Самым же большим лжецом, лгущим себе так, что хотелось уважать себя до слез, представлялся мне Федор Михайлович Достоевский.
Я почувствовал себя безумно одиноким на празднике жизни.
3. Урок для учителя
На следующее утро Герман, вопреки обыкновению, почти опоздал на работу: вошел в вестибюль со звонком. Видеть коллег в учительской не хотелось, но за журналом надо было забежать.
Маргарита Петровна уже была на посту и с укором поздоровалась первой. На спортплощадке бодро рокотал баритон.
Ничего не случилось.
– Где положенное возрасту рвение, Герман Львович? Праздник – это не повод расслабиться до неприличия; это повод настроится на работу.
Очевидно, ему давали понять, что увиденное им вчера не может быть поводом для сближения, для сколько-нибудь чувствительного разрыва дистанции между директором и учителем. Он посмотрел на ее грудь: она казалась большой и упругой. Пышная прическа идеально уложена, прядь к пряди. Разница между вечером и утром была впечатляющей.

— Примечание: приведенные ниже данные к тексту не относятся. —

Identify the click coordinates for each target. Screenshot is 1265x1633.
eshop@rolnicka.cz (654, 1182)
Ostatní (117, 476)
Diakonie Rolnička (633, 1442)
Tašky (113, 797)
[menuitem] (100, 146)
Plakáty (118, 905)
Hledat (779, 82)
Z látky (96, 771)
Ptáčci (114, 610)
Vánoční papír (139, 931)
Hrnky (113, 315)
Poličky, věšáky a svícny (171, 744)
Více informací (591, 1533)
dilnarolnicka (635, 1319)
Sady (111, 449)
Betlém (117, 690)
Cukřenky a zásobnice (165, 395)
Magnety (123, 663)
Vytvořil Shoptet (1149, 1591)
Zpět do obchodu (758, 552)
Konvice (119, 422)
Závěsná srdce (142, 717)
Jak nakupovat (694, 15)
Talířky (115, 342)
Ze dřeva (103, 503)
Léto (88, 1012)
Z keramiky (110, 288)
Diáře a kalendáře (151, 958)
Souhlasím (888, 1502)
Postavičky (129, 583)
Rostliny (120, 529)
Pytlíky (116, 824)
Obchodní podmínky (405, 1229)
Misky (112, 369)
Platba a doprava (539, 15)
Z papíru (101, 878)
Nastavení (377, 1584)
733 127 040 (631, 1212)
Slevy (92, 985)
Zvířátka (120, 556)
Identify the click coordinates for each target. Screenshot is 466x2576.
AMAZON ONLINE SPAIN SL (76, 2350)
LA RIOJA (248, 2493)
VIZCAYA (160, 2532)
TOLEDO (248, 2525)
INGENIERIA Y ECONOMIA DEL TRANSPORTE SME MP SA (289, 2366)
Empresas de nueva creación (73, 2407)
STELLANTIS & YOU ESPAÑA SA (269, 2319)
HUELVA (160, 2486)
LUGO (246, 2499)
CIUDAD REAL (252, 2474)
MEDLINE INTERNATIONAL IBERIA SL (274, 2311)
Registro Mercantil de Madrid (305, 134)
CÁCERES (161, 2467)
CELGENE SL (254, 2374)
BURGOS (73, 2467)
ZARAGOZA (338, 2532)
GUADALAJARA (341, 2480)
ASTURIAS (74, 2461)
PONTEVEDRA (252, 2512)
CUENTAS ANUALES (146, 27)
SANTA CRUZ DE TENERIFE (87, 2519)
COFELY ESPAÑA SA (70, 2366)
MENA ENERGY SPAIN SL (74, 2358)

– Маргарита Петровна, разрешите обратиться.
Перед ними стоял Юрий Борисыч – сама сосредоточенность, свежевыбритая, благоухающая своим фирменным одеколоном и дышащая несколько в сторону. Герману Львовичу он сухо протянул руку, и даже не посмотрел на него.

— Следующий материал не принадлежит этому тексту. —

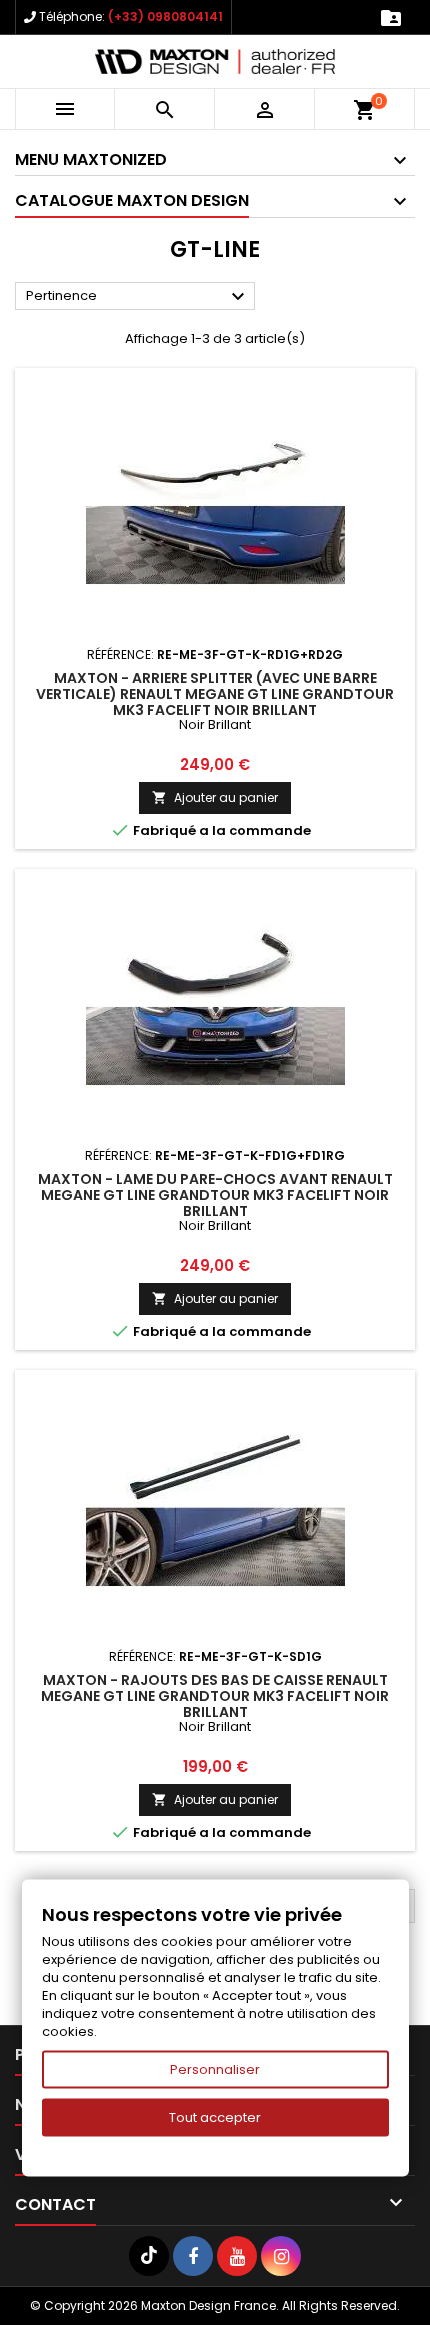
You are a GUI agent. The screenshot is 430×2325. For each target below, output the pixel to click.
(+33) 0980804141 (165, 16)
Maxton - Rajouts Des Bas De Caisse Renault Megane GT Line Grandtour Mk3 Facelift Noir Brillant (215, 1696)
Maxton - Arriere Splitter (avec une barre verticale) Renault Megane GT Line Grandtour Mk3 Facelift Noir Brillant (215, 694)
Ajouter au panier (215, 797)
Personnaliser (215, 2069)
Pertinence (138, 297)
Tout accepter (215, 2117)
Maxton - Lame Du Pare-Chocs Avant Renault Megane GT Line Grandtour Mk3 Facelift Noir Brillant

– Слушаю вас, – сказала Маргарита Петровна.
– Докладываю: Лаврик Константин отказывается переодеваться в спортивную форму и работать на уроке. Я ставлю ему неявку. С аттестацией за четверть у него будут большие проблемы. Придется ему отрабатывать: будет помогать мне проводить уроки в младших классах. Вместе с Викторией.
– Я все поняла. Лаврика ко мне. Герман Львович, берите пример, – показала она на то место, где еще секунду назад с достоинством стоял Учитель в позе подчинения.
Маргарита Петровна смотрела на него ясным взором, не отводя глаз.
– Я все понял. Разрешите приступить к уроку?
Она позволила себе что-то вроде улыбки.
– И впредь не опаздывайте.
Он уже развернулся, направляясь к лестнице, когда она, смягчив интонацию, по-матерински поинтересовалась:
– Утром было тяжело? То-то же. Учитель – это сила воли. Вам понравился вчера наш праздник?
– К стыду своему, я плохо помню то, что было ближе к полуночи. Вторая половина праздника смазалась. Кажется, я был пьян.
Маргарите ответ явно понравился.
– Но выглядите вы молодцом. Мы сделали вынужденную перестановку. Вы пойдете на замену в 10 «Б». Физик, между нами говоря, после вчерашнего просто не в состоянии. Я отправила его домой. Выручайте, Герман Львович. Скажите ученикам, что я вас задержала.
Урок начался с того, что Пашка Кузнечик по кличке Гусь, злобный доходяга, влюбленный в Машу и потому ревновавший ее к Германну за тот интерес, который девушка с полной грудью проявляла литературе, заблеял нудным козлетоном:
– А мы не хотим слушать басни о проститутке Сонечке, это аморально; мы хотим Пол Баба Яги. Всего только Пол Бабы. Мне в институт поступать, мне нужна физика с математикой. Я правило буравчика готовил. Где Пол Бабы?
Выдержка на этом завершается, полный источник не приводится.